(GIVEN INFORMATION)
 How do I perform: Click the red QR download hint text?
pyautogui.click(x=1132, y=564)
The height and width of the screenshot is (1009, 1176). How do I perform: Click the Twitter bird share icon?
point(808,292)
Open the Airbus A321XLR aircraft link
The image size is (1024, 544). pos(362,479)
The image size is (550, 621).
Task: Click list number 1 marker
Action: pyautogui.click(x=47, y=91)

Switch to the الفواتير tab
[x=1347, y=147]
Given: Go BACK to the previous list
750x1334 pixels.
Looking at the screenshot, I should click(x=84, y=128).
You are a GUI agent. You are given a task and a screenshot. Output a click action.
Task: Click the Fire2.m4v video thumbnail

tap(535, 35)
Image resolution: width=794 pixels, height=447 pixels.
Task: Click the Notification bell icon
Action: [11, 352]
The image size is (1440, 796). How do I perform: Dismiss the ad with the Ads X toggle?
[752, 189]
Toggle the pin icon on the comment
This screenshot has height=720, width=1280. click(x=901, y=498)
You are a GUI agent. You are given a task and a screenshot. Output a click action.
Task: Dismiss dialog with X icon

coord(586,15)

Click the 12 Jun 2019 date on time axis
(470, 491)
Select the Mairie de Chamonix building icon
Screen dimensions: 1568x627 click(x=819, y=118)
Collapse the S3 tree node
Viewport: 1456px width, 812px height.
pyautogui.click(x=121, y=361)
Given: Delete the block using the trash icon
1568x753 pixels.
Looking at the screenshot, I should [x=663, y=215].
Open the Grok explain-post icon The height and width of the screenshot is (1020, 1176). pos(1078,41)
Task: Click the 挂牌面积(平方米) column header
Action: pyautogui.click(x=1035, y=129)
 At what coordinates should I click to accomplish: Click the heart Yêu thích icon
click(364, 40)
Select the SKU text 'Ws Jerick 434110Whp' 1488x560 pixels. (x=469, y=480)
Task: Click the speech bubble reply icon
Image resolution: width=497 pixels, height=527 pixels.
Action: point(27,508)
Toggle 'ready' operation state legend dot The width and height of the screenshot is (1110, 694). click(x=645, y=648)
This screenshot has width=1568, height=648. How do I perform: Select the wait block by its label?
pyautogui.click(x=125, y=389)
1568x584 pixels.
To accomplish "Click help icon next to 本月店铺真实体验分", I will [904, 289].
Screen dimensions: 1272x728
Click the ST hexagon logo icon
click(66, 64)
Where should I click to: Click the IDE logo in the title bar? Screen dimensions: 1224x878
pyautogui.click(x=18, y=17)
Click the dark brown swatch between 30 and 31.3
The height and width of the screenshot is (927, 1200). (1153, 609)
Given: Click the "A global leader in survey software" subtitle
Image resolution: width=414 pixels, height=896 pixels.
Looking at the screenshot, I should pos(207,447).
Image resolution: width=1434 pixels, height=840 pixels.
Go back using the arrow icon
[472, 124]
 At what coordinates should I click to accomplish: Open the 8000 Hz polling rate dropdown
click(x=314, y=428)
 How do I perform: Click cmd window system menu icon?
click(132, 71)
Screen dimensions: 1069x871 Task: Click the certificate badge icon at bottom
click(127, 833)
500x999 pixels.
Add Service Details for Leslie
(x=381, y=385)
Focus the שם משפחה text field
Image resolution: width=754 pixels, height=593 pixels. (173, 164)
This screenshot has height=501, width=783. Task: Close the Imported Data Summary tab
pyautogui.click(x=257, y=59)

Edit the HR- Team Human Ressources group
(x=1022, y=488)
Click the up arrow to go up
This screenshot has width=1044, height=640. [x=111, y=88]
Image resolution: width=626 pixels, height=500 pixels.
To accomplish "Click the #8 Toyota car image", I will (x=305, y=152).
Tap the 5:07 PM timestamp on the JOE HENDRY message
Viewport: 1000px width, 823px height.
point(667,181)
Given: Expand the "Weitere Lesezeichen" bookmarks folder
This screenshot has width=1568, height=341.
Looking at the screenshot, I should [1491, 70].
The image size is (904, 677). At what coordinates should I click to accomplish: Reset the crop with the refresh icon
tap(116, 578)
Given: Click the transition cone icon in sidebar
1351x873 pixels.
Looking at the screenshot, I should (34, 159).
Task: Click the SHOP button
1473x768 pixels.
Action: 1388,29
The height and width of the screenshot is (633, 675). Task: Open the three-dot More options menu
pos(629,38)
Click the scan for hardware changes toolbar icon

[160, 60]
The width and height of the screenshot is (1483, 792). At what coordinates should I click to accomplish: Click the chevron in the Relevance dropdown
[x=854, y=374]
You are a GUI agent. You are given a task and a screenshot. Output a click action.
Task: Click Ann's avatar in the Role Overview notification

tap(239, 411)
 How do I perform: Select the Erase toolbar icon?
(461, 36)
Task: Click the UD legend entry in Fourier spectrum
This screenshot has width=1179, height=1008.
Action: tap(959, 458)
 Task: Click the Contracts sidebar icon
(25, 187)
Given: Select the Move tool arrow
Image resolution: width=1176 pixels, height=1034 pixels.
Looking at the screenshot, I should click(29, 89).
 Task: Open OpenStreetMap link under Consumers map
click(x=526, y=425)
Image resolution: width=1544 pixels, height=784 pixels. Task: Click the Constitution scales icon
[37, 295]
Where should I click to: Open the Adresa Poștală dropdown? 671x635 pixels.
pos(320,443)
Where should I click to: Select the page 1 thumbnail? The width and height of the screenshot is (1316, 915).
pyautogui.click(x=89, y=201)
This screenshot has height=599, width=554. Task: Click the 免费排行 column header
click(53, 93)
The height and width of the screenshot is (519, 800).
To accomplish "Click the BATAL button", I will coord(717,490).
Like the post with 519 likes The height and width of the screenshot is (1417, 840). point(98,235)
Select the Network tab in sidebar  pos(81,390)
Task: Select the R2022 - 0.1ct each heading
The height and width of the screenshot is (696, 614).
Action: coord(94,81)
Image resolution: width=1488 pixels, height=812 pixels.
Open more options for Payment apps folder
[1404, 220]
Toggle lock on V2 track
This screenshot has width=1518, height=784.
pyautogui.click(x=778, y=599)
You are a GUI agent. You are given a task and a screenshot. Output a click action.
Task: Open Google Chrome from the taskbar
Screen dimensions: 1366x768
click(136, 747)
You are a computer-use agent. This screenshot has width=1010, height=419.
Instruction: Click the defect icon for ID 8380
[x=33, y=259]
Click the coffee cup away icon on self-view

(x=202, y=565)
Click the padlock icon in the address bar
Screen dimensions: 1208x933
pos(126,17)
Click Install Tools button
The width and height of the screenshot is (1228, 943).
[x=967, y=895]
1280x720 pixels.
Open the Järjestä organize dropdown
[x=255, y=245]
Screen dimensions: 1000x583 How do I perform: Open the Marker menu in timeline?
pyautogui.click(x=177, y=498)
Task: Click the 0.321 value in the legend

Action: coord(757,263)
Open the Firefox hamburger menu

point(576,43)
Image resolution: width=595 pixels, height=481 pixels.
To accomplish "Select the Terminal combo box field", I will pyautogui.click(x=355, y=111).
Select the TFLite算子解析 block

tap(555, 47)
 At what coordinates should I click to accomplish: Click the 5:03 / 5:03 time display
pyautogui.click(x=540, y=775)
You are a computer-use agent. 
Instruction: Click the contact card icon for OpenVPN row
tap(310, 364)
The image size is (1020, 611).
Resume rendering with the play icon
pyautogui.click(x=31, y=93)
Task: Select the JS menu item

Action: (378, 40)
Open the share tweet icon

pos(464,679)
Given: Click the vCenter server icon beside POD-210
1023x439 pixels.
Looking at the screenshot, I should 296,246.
(End GIVEN INFORMATION)
TASK TO CARRY OUT – All lines of the data above must be repeated exactly.

EXERCISE RESPONSE –
 How do I perform: Click the red QR download hint text?
pyautogui.click(x=1132, y=564)
The height and width of the screenshot is (1009, 1176). How do I perform: Click the Twitter bird share icon?
point(808,292)
Open the Airbus A321XLR aircraft link
The image size is (1024, 544). pos(362,479)
The image size is (550, 621).
Task: Click list number 1 marker
Action: pyautogui.click(x=47, y=91)

Switch to the الفواتير tab
[x=1347, y=147]
Given: Go BACK to the previous list
750x1334 pixels.
Looking at the screenshot, I should click(x=84, y=128).
You are a GUI agent. You are given a task and a screenshot. Output a click action.
Task: Click the Fire2.m4v video thumbnail

tap(535, 35)
Image resolution: width=794 pixels, height=447 pixels.
Task: Click the Notification bell icon
Action: [11, 352]
The image size is (1440, 796). How do I perform: Dismiss the ad with the Ads X toggle?
[752, 189]
Toggle the pin icon on the comment
This screenshot has height=720, width=1280. click(x=901, y=498)
You are a GUI agent. You are given a task and a screenshot. Output a click action.
Task: Dismiss dialog with X icon

coord(586,15)

Click the 12 Jun 2019 date on time axis
(470, 491)
Select the Mairie de Chamonix building icon
Screen dimensions: 1568x627 click(x=819, y=118)
Collapse the S3 tree node
Viewport: 1456px width, 812px height.
pyautogui.click(x=121, y=361)
Given: Delete the block using the trash icon
1568x753 pixels.
Looking at the screenshot, I should [x=663, y=215].
Open the Grok explain-post icon The height and width of the screenshot is (1020, 1176). pos(1078,41)
Task: Click the 挂牌面积(平方米) column header
Action: pyautogui.click(x=1035, y=129)
 At what coordinates should I click to accomplish: Click the heart Yêu thích icon
click(364, 40)
Select the SKU text 'Ws Jerick 434110Whp' 1488x560 pixels. (x=469, y=480)
Task: Click the speech bubble reply icon
Image resolution: width=497 pixels, height=527 pixels.
Action: point(27,508)
Toggle 'ready' operation state legend dot The width and height of the screenshot is (1110, 694). click(x=645, y=648)
This screenshot has width=1568, height=648. How do I perform: Select the wait block by its label?
pyautogui.click(x=125, y=389)
1568x584 pixels.
To accomplish "Click help icon next to 本月店铺真实体验分", I will [904, 289].
Screen dimensions: 1272x728
Click the ST hexagon logo icon
click(66, 64)
Where should I click to: Click the IDE logo in the title bar? Screen dimensions: 1224x878
pyautogui.click(x=18, y=17)
Click the dark brown swatch between 30 and 31.3
The height and width of the screenshot is (927, 1200). (1153, 609)
Given: Click the "A global leader in survey software" subtitle
Image resolution: width=414 pixels, height=896 pixels.
Looking at the screenshot, I should pos(207,447).
Image resolution: width=1434 pixels, height=840 pixels.
Go back using the arrow icon
[472, 124]
 At what coordinates should I click to accomplish: Open the 8000 Hz polling rate dropdown
click(x=314, y=428)
 How do I perform: Click cmd window system menu icon?
click(132, 71)
Screen dimensions: 1069x871 Task: Click the certificate badge icon at bottom
click(127, 833)
500x999 pixels.
Add Service Details for Leslie
(x=381, y=385)
Focus the שם משפחה text field
Image resolution: width=754 pixels, height=593 pixels. (173, 164)
This screenshot has height=501, width=783. Task: Close the Imported Data Summary tab
pyautogui.click(x=257, y=59)

Edit the HR- Team Human Ressources group
(x=1022, y=488)
Click the up arrow to go up
This screenshot has width=1044, height=640. [x=111, y=88]
Image resolution: width=626 pixels, height=500 pixels.
To accomplish "Click the #8 Toyota car image", I will (x=305, y=152).
Tap the 5:07 PM timestamp on the JOE HENDRY message
Viewport: 1000px width, 823px height.
point(667,181)
Given: Expand the "Weitere Lesezeichen" bookmarks folder
This screenshot has width=1568, height=341.
Looking at the screenshot, I should [1491, 70].
The image size is (904, 677). At what coordinates should I click to accomplish: Reset the crop with the refresh icon
tap(116, 578)
Given: Click the transition cone icon in sidebar
1351x873 pixels.
Looking at the screenshot, I should (34, 159).
Task: Click the SHOP button
1473x768 pixels.
Action: 1388,29
The height and width of the screenshot is (633, 675). Task: Open the three-dot More options menu
pos(629,38)
Click the scan for hardware changes toolbar icon

[160, 60]
The width and height of the screenshot is (1483, 792). At what coordinates should I click to accomplish: Click the chevron in the Relevance dropdown
[x=854, y=374]
You are a GUI agent. You are given a task and a screenshot. Output a click action.
Task: Click Ann's avatar in the Role Overview notification

tap(239, 411)
 How do I perform: Select the Erase toolbar icon?
(461, 36)
Task: Click the UD legend entry in Fourier spectrum
This screenshot has width=1179, height=1008.
Action: tap(959, 458)
 Task: Click the Contracts sidebar icon
(25, 187)
Given: Select the Move tool arrow
Image resolution: width=1176 pixels, height=1034 pixels.
Looking at the screenshot, I should click(29, 89).
 Task: Open OpenStreetMap link under Consumers map
click(x=526, y=425)
Image resolution: width=1544 pixels, height=784 pixels. Task: Click the Constitution scales icon
[37, 295]
Where should I click to: Open the Adresa Poștală dropdown? 671x635 pixels.
pos(320,443)
Where should I click to: Select the page 1 thumbnail? The width and height of the screenshot is (1316, 915).
pyautogui.click(x=89, y=201)
This screenshot has height=599, width=554. Task: Click the 免费排行 column header
click(53, 93)
The height and width of the screenshot is (519, 800).
To accomplish "Click the BATAL button", I will coord(717,490).
Like the post with 519 likes The height and width of the screenshot is (1417, 840). point(98,235)
Select the Network tab in sidebar  pos(81,390)
Task: Select the R2022 - 0.1ct each heading
The height and width of the screenshot is (696, 614).
Action: coord(94,81)
Image resolution: width=1488 pixels, height=812 pixels.
Open more options for Payment apps folder
[1404, 220]
Toggle lock on V2 track
This screenshot has width=1518, height=784.
pyautogui.click(x=778, y=599)
You are a GUI agent. You are given a task and a screenshot. Output a click action.
Task: Open Google Chrome from the taskbar
Screen dimensions: 1366x768
click(136, 747)
You are a computer-use agent. This screenshot has width=1010, height=419.
Instruction: Click the defect icon for ID 8380
[x=33, y=259]
Click the coffee cup away icon on self-view

(x=202, y=565)
Click the padlock icon in the address bar
Screen dimensions: 1208x933
pos(126,17)
Click Install Tools button
The width and height of the screenshot is (1228, 943).
[x=967, y=895]
1280x720 pixels.
Open the Järjestä organize dropdown
[x=255, y=245]
Screen dimensions: 1000x583 How do I perform: Open the Marker menu in timeline?
pyautogui.click(x=177, y=498)
Task: Click the 0.321 value in the legend

Action: coord(757,263)
Open the Firefox hamburger menu

point(576,43)
Image resolution: width=595 pixels, height=481 pixels.
To accomplish "Select the Terminal combo box field", I will pyautogui.click(x=355, y=111).
Select the TFLite算子解析 block

tap(555, 47)
 At what coordinates should I click to accomplish: Click the 5:03 / 5:03 time display
pyautogui.click(x=540, y=775)
You are a computer-use agent. 
Instruction: Click the contact card icon for OpenVPN row
tap(310, 364)
The image size is (1020, 611).
Resume rendering with the play icon
pyautogui.click(x=31, y=93)
Task: Select the JS menu item

Action: (378, 40)
Open the share tweet icon

pos(464,679)
Given: Click the vCenter server icon beside POD-210
1023x439 pixels.
Looking at the screenshot, I should 296,246.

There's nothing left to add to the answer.